The conversation Gilberte and I were having was interrupted by the voice of Rachel who had just stood up. Her performance was intelligent, for it assumed the unity of the poem as pre-existent apart from the recital and that we were only listening to a fragment of it, as though we were for a moment within earshot of an artist walking along a road. But the audience was bewildered at the sight of the woman bending her knees and throwing out her arms as though she were holding some invisible being in them, before she uttered a sound, and then becoming suddenly bandy-legged and starting to recite very familiar lines in a tone of supplication.
The announcement of a poem which nearly everybody knew had given satisfaction. But when they saw Rachel before beginning, peering about like one who is lost, lifting imploring hands and giving vent to sobs with every word everyone felt embarrassed and shocked by the exaggeration. No one had ever supposed that reciting verses was this sort of thing. But, by degrees, one gets accustomed to it and one forgets the first feeling of discomfort; one begins analysing the performance and mentally comparing various forms of recitation so as to say to oneself that one thing or the other is better or worse. It is like when, on seeing a barrister the first time in an ordinary lawsuit stand forward, lift his arm from the folds of his gown and begin in a threatening tone, one does not dare look at one’s neighbours.

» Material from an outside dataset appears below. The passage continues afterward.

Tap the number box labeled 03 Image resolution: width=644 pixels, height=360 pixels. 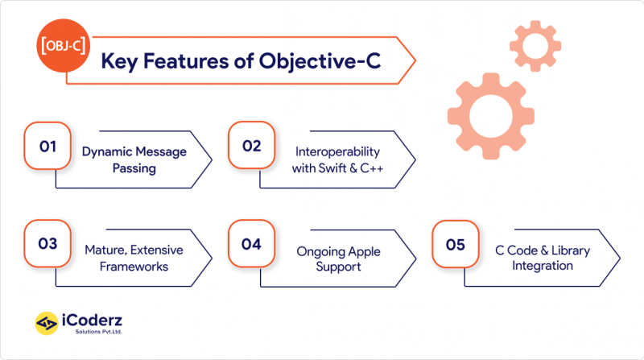47,245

One feels it is ridiculous, but perhaps, after all, it is magnificent and one waits to see. Everybody looked at each other, not knowing what sort of face to put on; some of the younger ones whose manners were less restrained stifled bursts of laughter. Each person cast a stealthy look at the one next to him, that furtive look one bestows on a guest more knowing than oneself at a fashionable dinner when at the side of one’s plate one observes a strange instrument, a lobster fork or a sugar-sifter one does not know how to wield, hoping to watch him using it so that one can copy him. One behaves similarly when someone quotes a verse one does not know but wants to appear to know and which, like giving way to someone else at a door, one leaves to a better-informed person the pleasure of identifying as though we were doing him a favour. Thus those who were listening waited with bent head and inquisitive eye for others to take the initiative in laughter, criticism, tears or applause. Mme de Forcheville, come expressly from Guermantes whence the Duchesse, as we shall see later on, had been virtually expelled, adopted an attentive and strained appearance which was all but positively disagreeable, either to show she knew all about it and was not present as a mere society woman, or out of hostility to those less versed in literature who might talk to her about something else or because she was trying by complete concentration, to make up her mind whether she liked it or not because though, perhaps, she thought it “interesting”, she did not “approve” the manner in which certain verses were delivered. This attitude might more properly have been adopted one would have thought, by the Princesse de Guermantes. But as it was her own house and she had become as miserly as she had rich she made up her mind to give just five roses to Rachel and see to the claque for her.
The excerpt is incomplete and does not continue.